● Assignment
Give the data below again exactly as written, but without the pictures.

** Opening Task material block **

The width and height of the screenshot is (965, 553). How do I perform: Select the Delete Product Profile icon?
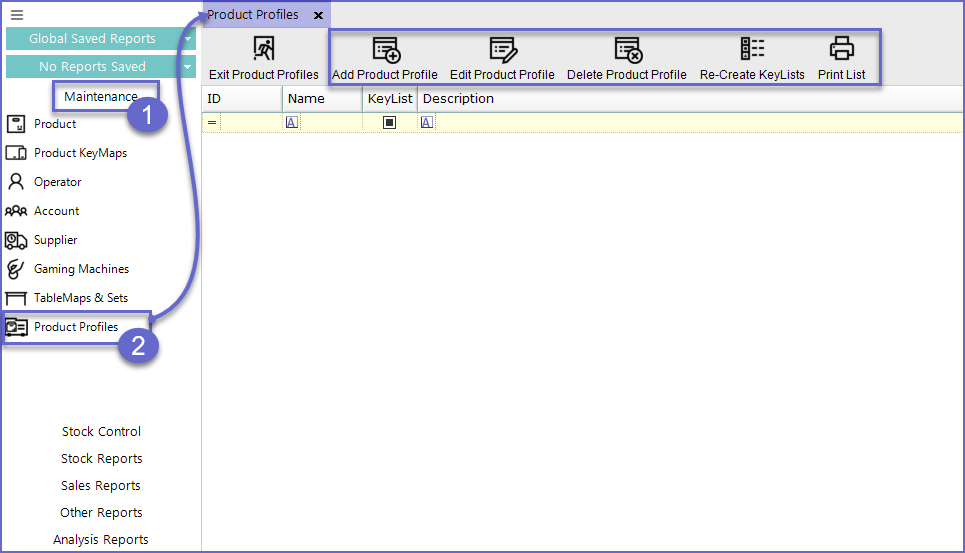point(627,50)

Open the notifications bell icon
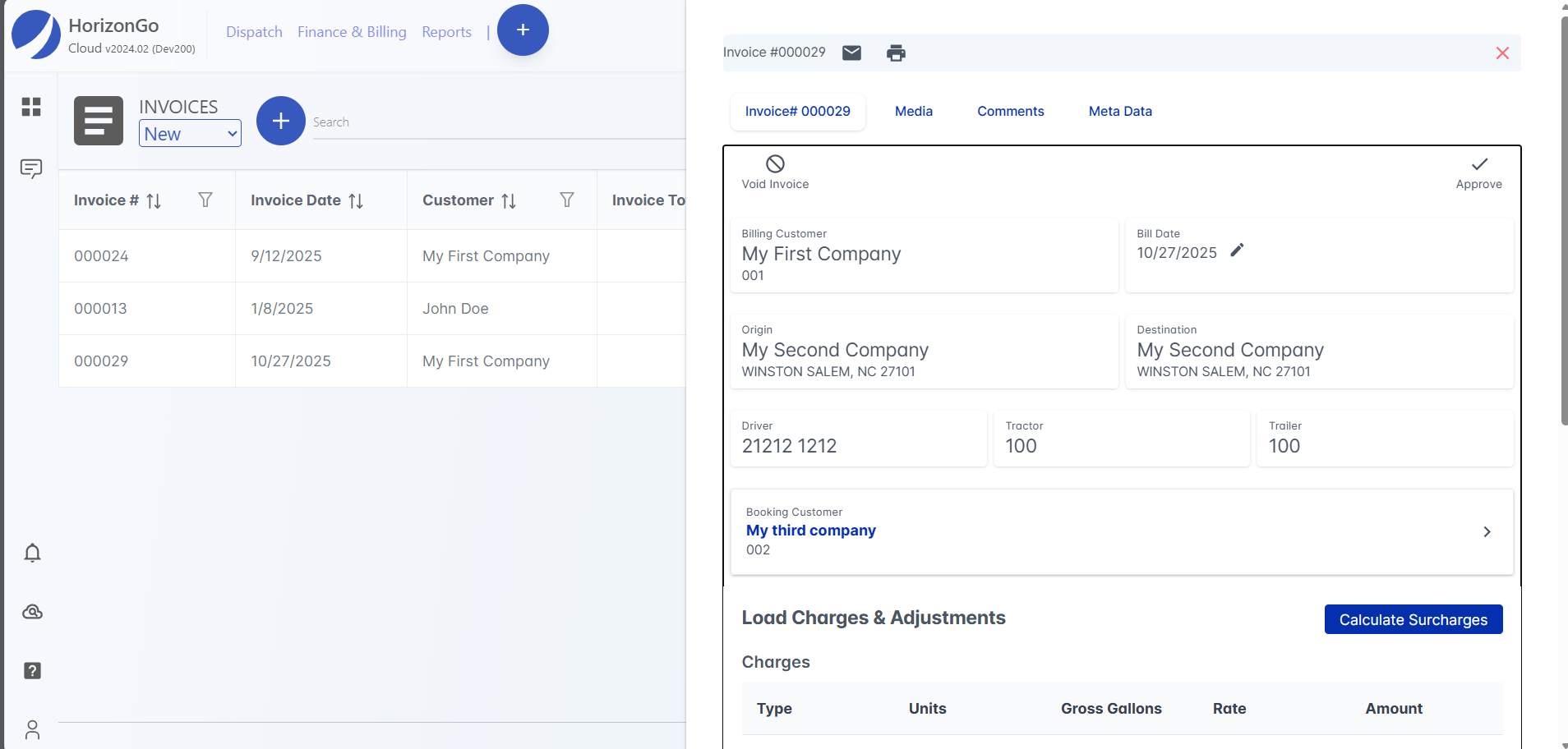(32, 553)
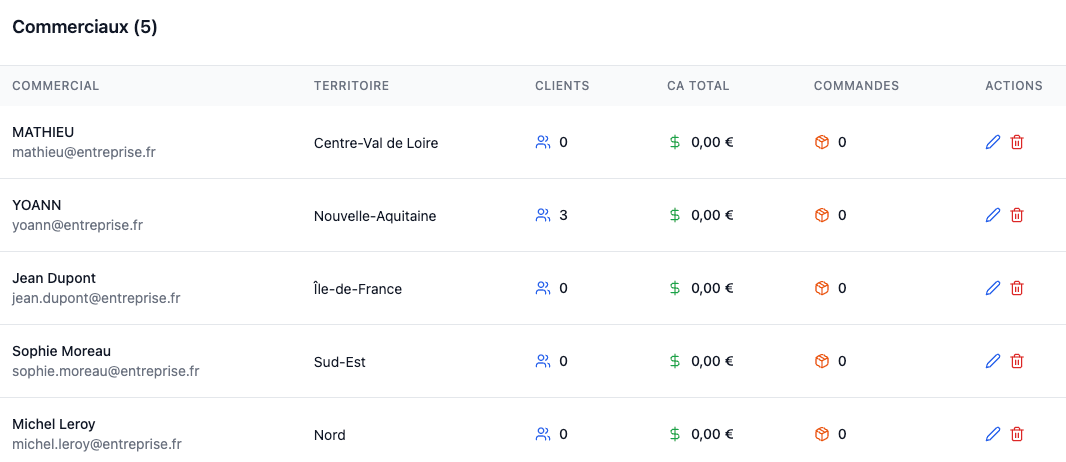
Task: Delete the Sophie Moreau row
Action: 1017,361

** Closing Task material block **

● Worked solution
The width and height of the screenshot is (965, 553). How do I perform: Select the Delete Product Profile icon?
point(627,50)

Open the notifications bell icon
(32, 553)
Task: Delete the Sophie Moreau row
Action: 1017,361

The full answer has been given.